Internationally acclaimed Canadian-based artists Janet Cardiff and George Bures Miller weave together voices, music and sound effects into a three-part, 30-minute composition that contemplates love, loss and vulnerability from 98 speakers mounted around the massive space on stands, chairs and the wall.
They're meant to evoke a minimalist "flocking of speakers," Armory officials said, noting that the name of the piece — which runs from Friday through Sept. 9 in association with the Mostly Mozart Festival — simply means "a grouping of crows." Sometimes when a crow dies, other crows fly to the area around the dead bird and seemingly create a "crow funeral," cawing for more than 24 hours.
"The work conjures anxiety and suspense while inspiring a feeling of claustrophobia, before it releases the participant into a series of dreamlike thoughts," said Francesca von Habsburg, founder and chairwoman of Thyssen-Bornemisza Art Contemporary, which originally commissioned the work for the 2008 Biennale of Sydney.

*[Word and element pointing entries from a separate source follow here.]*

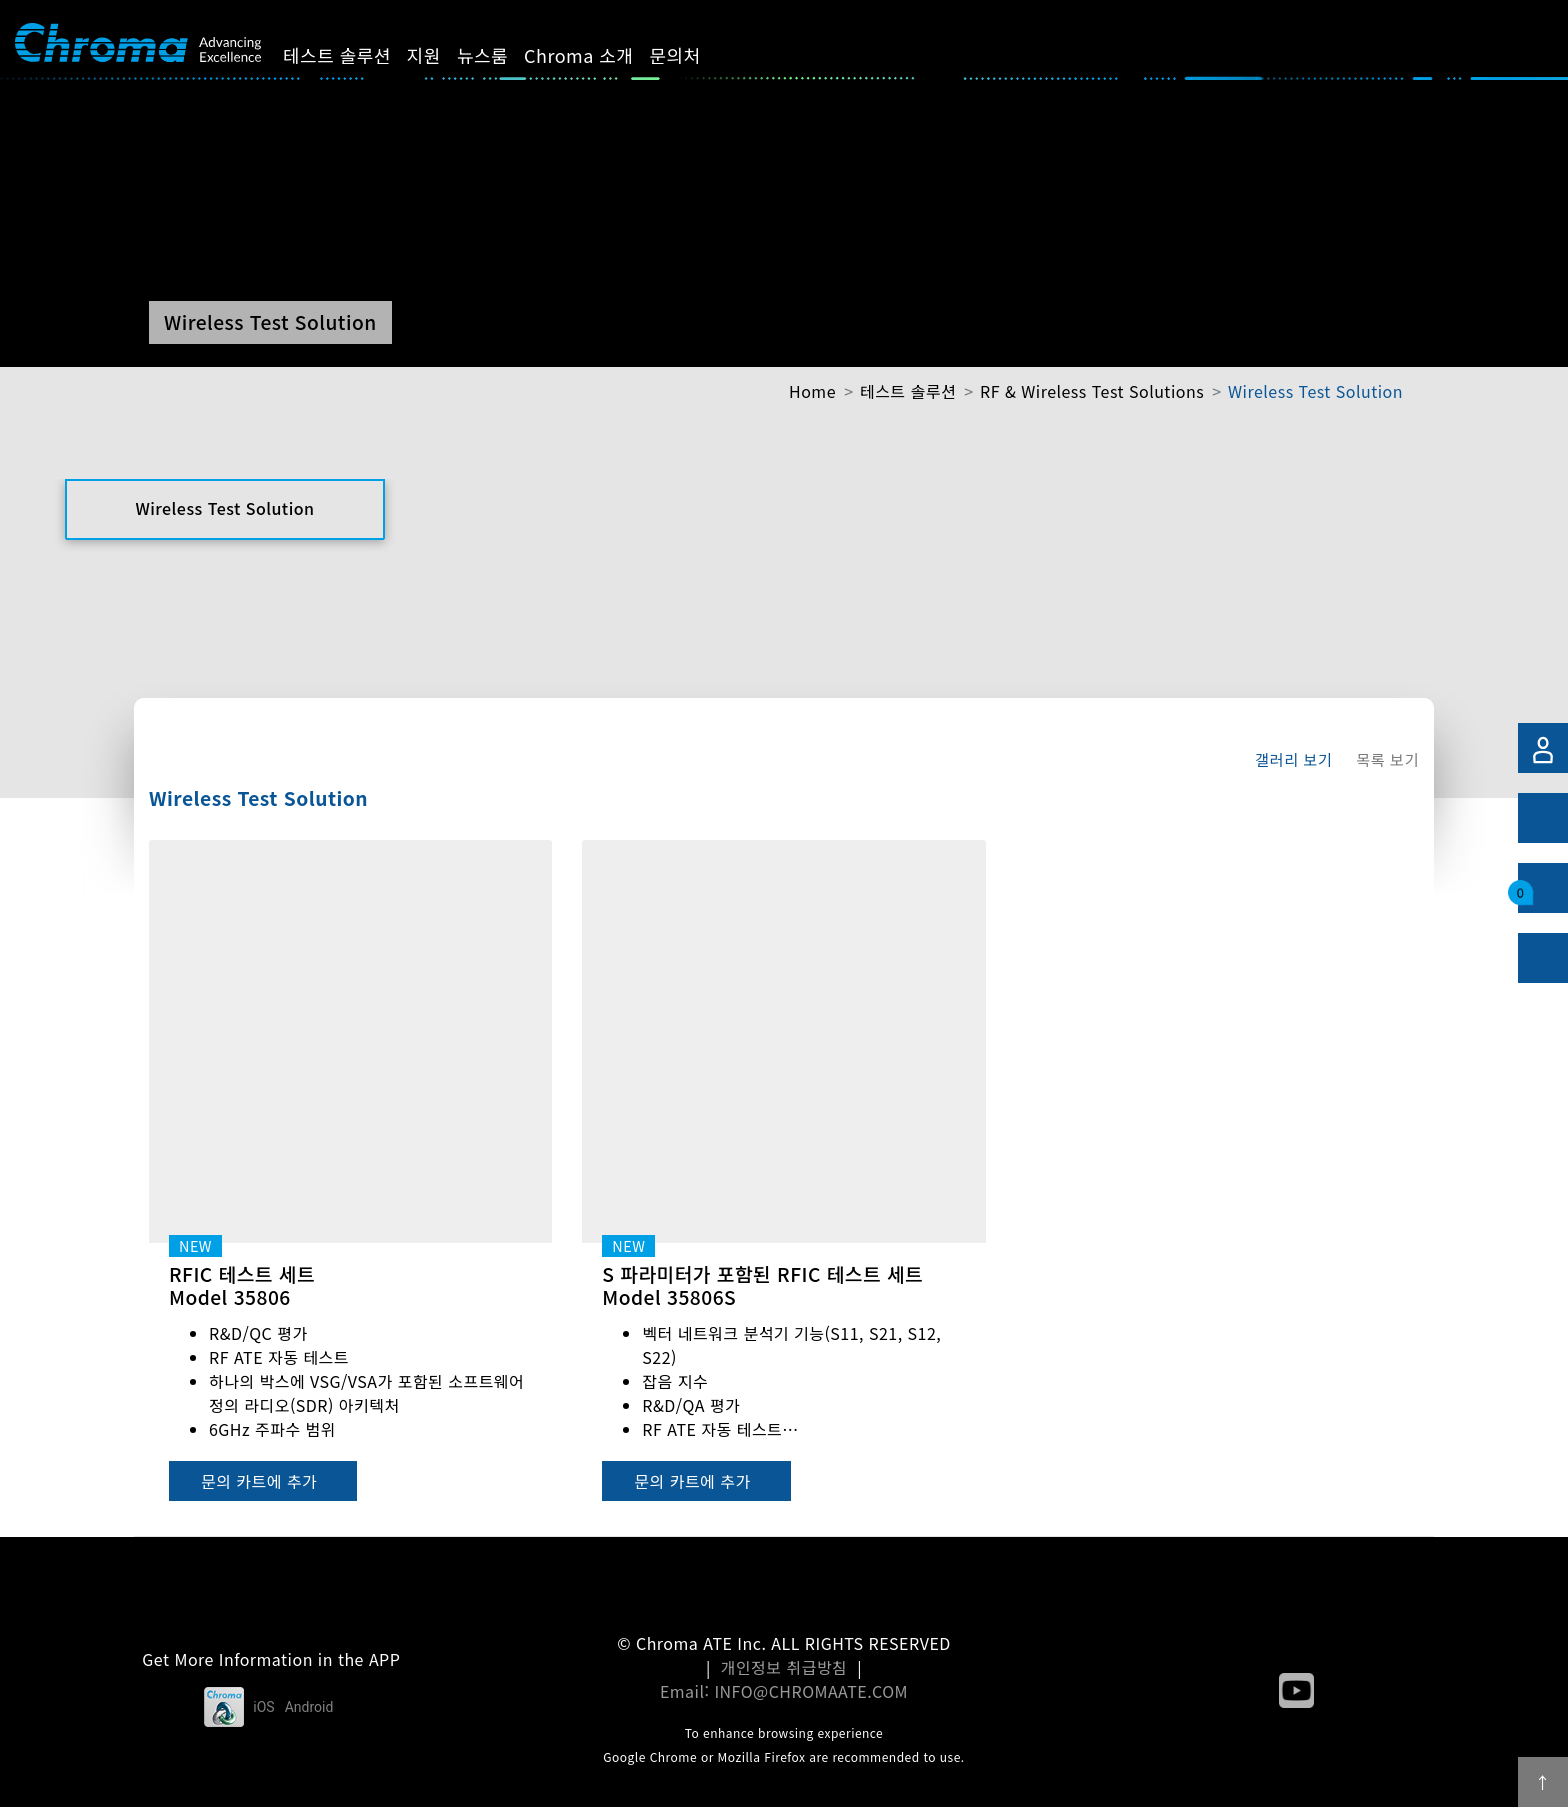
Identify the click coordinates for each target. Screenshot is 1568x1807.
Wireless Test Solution (1315, 391)
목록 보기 (1387, 759)
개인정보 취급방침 (784, 1667)
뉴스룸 (499, 55)
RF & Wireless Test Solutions (1092, 391)
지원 (441, 55)
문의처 (692, 55)
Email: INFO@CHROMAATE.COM (784, 1691)
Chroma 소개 (595, 55)
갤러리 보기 (1293, 759)
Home (812, 391)
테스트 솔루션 (354, 55)
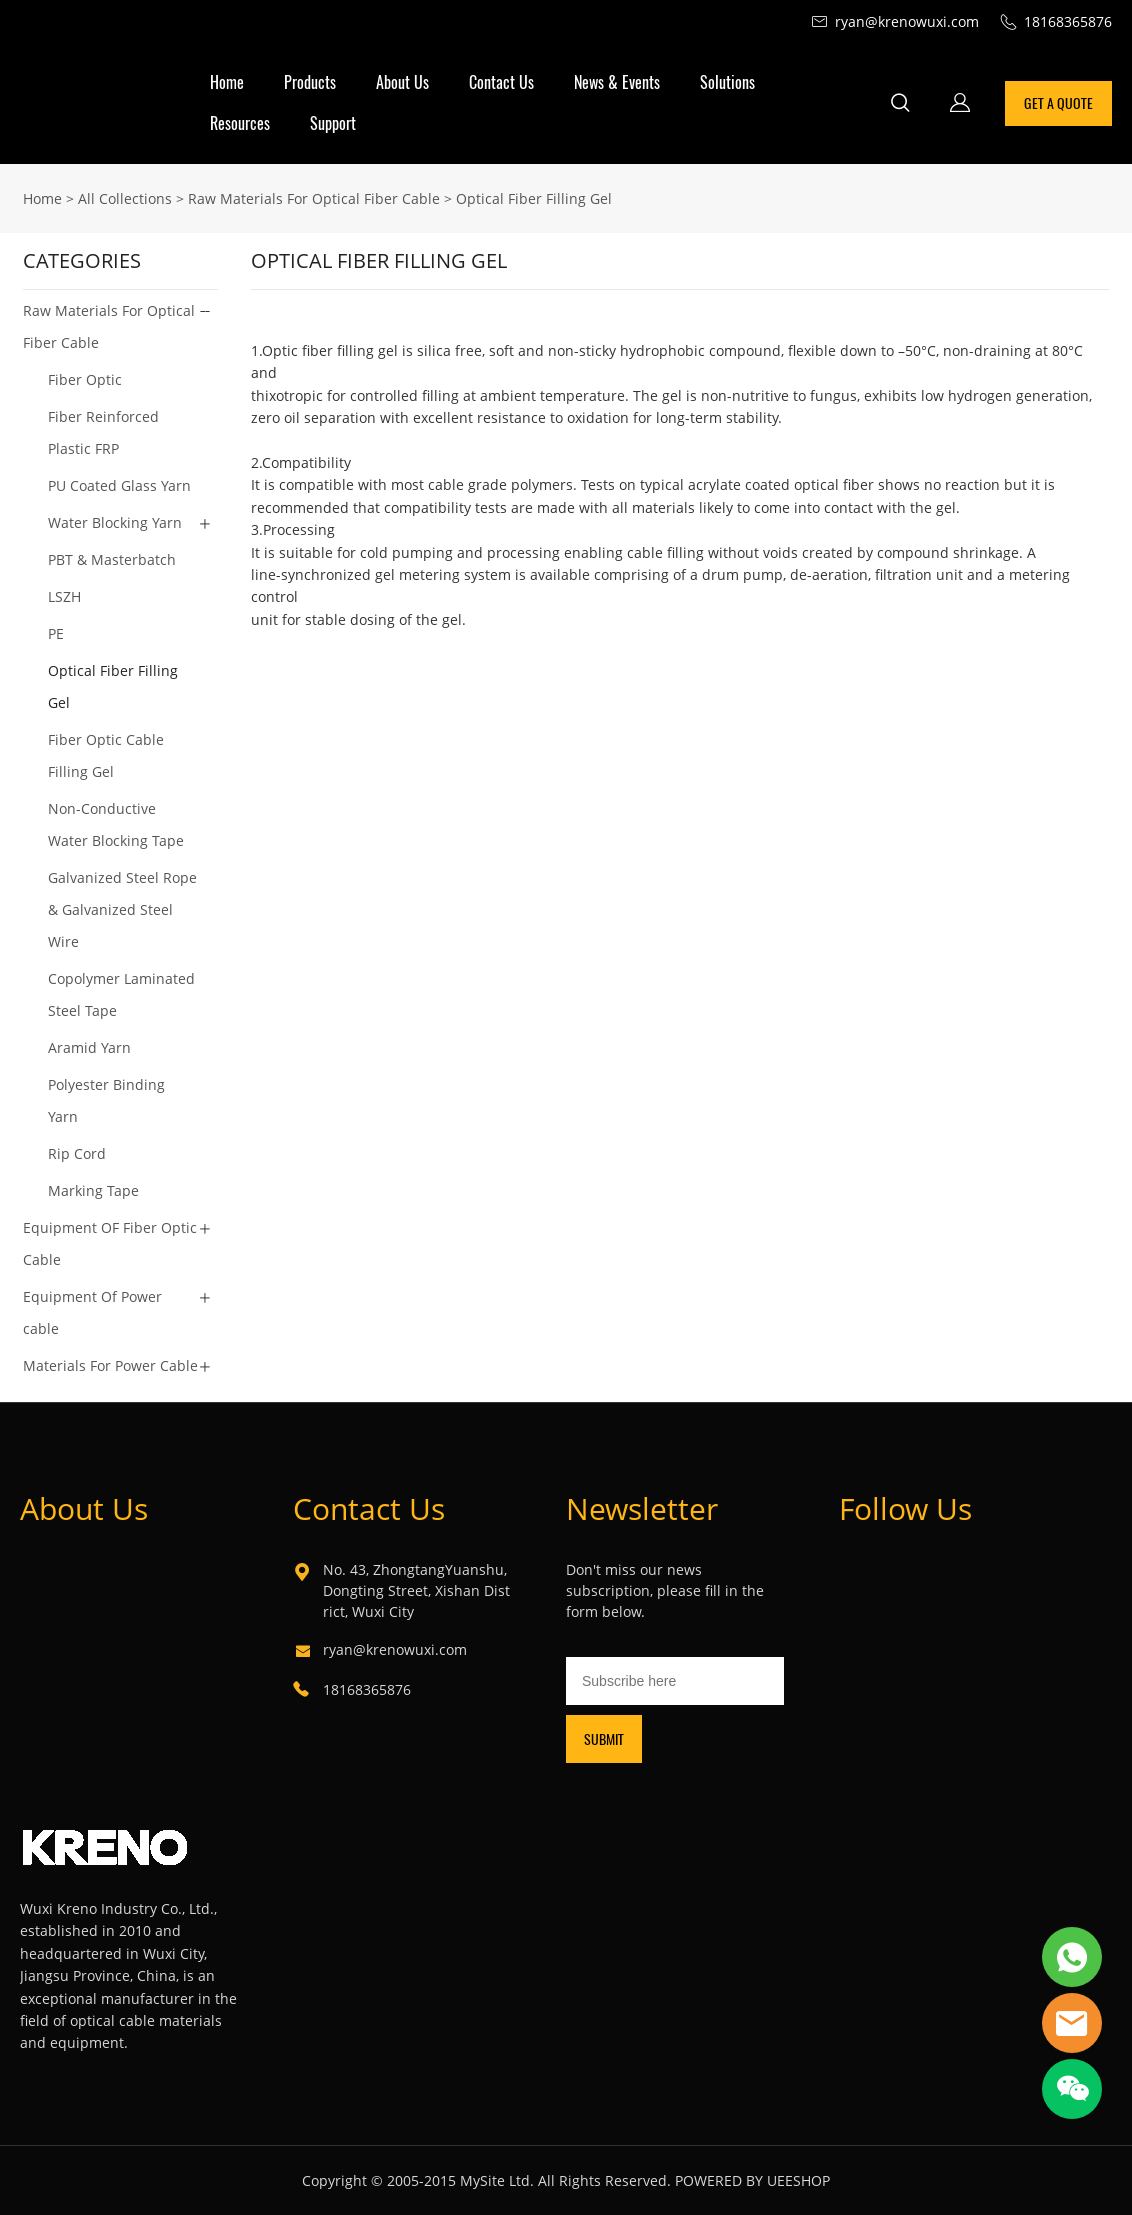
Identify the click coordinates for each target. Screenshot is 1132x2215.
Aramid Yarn (89, 1047)
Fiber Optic (85, 379)
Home (227, 82)
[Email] (675, 1681)
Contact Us (501, 82)
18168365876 (367, 1689)
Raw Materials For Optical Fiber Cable (314, 198)
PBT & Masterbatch (112, 559)
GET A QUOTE (1058, 103)
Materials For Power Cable (110, 1365)
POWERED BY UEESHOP (752, 2180)
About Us (402, 82)
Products (310, 82)
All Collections (125, 198)
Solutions (727, 82)
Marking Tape (93, 1190)
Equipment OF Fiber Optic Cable (110, 1243)
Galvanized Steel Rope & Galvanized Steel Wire (122, 909)
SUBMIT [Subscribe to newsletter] (604, 1739)
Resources (240, 123)
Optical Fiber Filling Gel (534, 198)
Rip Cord (77, 1153)
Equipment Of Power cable (92, 1312)
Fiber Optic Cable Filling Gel (106, 755)
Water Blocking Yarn (115, 522)
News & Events (617, 82)
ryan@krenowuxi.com (395, 1649)
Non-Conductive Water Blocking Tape (116, 824)
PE (56, 633)
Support (333, 123)
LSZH (64, 596)
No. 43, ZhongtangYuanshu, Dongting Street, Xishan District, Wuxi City (416, 1590)
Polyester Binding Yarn (106, 1100)
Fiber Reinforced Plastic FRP (103, 432)
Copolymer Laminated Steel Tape (121, 994)
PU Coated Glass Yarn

The Armory installation represents the piece's U.S. debut.
Three of Cardiff's own dreams are incorporated into the narrative piece, which used special recording techniques that reproduce the spatial relations of the original sound field, sometimes making it disorienting to hear the crashing waves, birds' wings, marching band or factory floor commotions wafting from the speakers.
The audience's focal point centers on a gramophone speaker — which plays Cardiff's voice recounting her dreams. That speaker is a visual trope from "Los Caprichos," a series of etchings by Spanish painter Francisco Goya, whose “Sleep of Reason Brings False Monsters" — depicting a sleeping man with owls and bats flying overhead — served as another inspiration for the work.
"'The Murder of Crows' draws audiences into a surreal world populated with wondrous and disquieting characters,” Rebecca Robertson, president and executive producer of Park Avenue Armory, said in a statement. “Janet and George have a keen ability to create narrative and conjure up imagery through the movement of abstract sound."
Cardiff's work has gained attention in New York before for such works as "Her Long Black Hair," a 2004 audio walk in Central Park sponsored by the Public Art Fund. She and her husband/collaborator, Bures Miller, have become art world darlings for their pieces that incorporate themes of voyeurism, dreams and mystery.
'The Murder of Crows,' runs from Aug. 3 through Sept. 9 at the Park Avenue Armory, 643 Park Ave., at 67th Street. Admission: $12 general; $10 students, seniors and groups. Free on Aug. 4. Free for Park Avenue Armory members and children 10 and under.